The declarations and debates about foreign policy in the presidential campaign so far are not especially reassuring in this regard.  One of the most visible proposals—the calls by influential experts on both sides of the political aisle, and by Senator John McCain, for the establishment of a League of Democracies to tackle the world's problems—is an example of continued thinking within the bubble.

A punishing side effect of Bush policies abroad has been the despoilment of democracy promotion.  U.S. abuses of prisoners and detainees at U.S.-run facilities in Iraq, Afghanistan, Guantánamo Bay, and elsewhere have undercut America’s standing as a defender of human rights.  The constant identification of democracy promotion with the Iraq intervention and other regime change policies has besmirched the very concept in the eyes of people around the world.

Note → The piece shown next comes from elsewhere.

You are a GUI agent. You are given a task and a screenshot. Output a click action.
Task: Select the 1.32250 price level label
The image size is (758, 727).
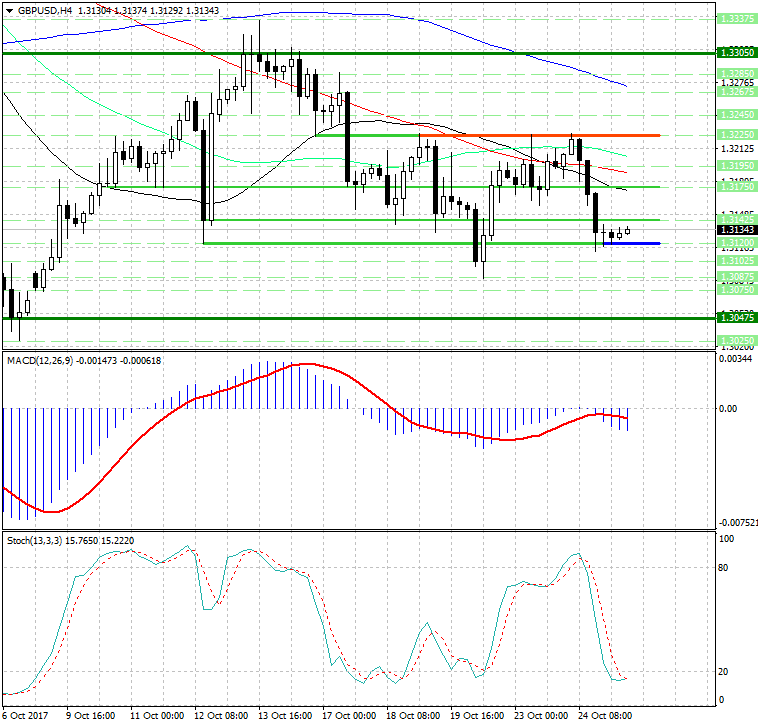pos(737,134)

As a result, the last thing people in other countries are looking for from the next administration is a high-profile initiative tying democracy promotion to the global U.S. security agenda.  The almost complete absence of any welcoming responses from outside the United States to the calls for a league underlines this fact.

The idea of a league of democracies rests on the belief that democracies, by virtue of being democracies, have such common interests and perspectives that they will be able to act in unison on global problems.  Yet most countries do not base their foreign policy primarily on the orientation of their political system.  Instead their actions reflect a constellation of diverse factors including their regional identity, economic needs, historical traditions, religious outlook, and many others.

Consequently, democracies can and do disagree seriously on basic matters.  Most major developing country democracies, for example, like Argentina, Brazil, India, Mexico, and South Africa, differ deeply with United States on the question of interventionism, not to mention on trade policy, the war on terrorism, and much else.  Attempting to bind them together into a league with United States would not change that fact.  Yet excluding these countries from a league would render it a hollow, hypocritical institution.  Also, if memory serves, wasn't it some of Europe's most established democracies that opposed the United States on Iraq?  Would they too be left out in the interest of a league amenable to approving future U.S. interventions?

Moreover, non-democracies are valuable partners on many pressing issues. Qatar oversaw the recent Lebanon negotiations.  Egypt is brokering important talks between the clashing Palestinian sides.  Russia will be crucial to any solution on the Iran nuclear issue.  China is key to progress on Burma.  How would a new international institution aimed at fostering international peace and security benefit by excluding all of these countries?

Proponents of a league only rarely mention the Community of Democracies, created by the United States in 2000, despite the fact that it closely parallels the proposed league.  They don't because the Community has been a serious disappointment, producing much talk but little action.  The weak record of the Community is not due, as some suggest, to the fact that a few autocratic governments are included.  Rather it reflects the reality that most democracies are unwilling to follow the United States in challenging national sovereignty when it comes to pushing for democracy.

The next administration does need to relaunch U.S. democracy promotion and rebuild the legitimacy of U.S. global action generally.  It should do so, however, by breaking out of the Washington bubble, which requires listening seriously to others and seeing the world as it actually is.  If it does so, it will find no appetite for a grand new U.S.-led institution operating under an ideological mantle.  Instead it will find a world waiting for the United States to clean up its own act on the law and rights, pursue democracy promotion as a means of advancing broad principle rather than U.S. influence and strength, and seek partnerships, agreements, and negotiations on the basis of shared interests with all countries interested in moving forward on matters of common international concern.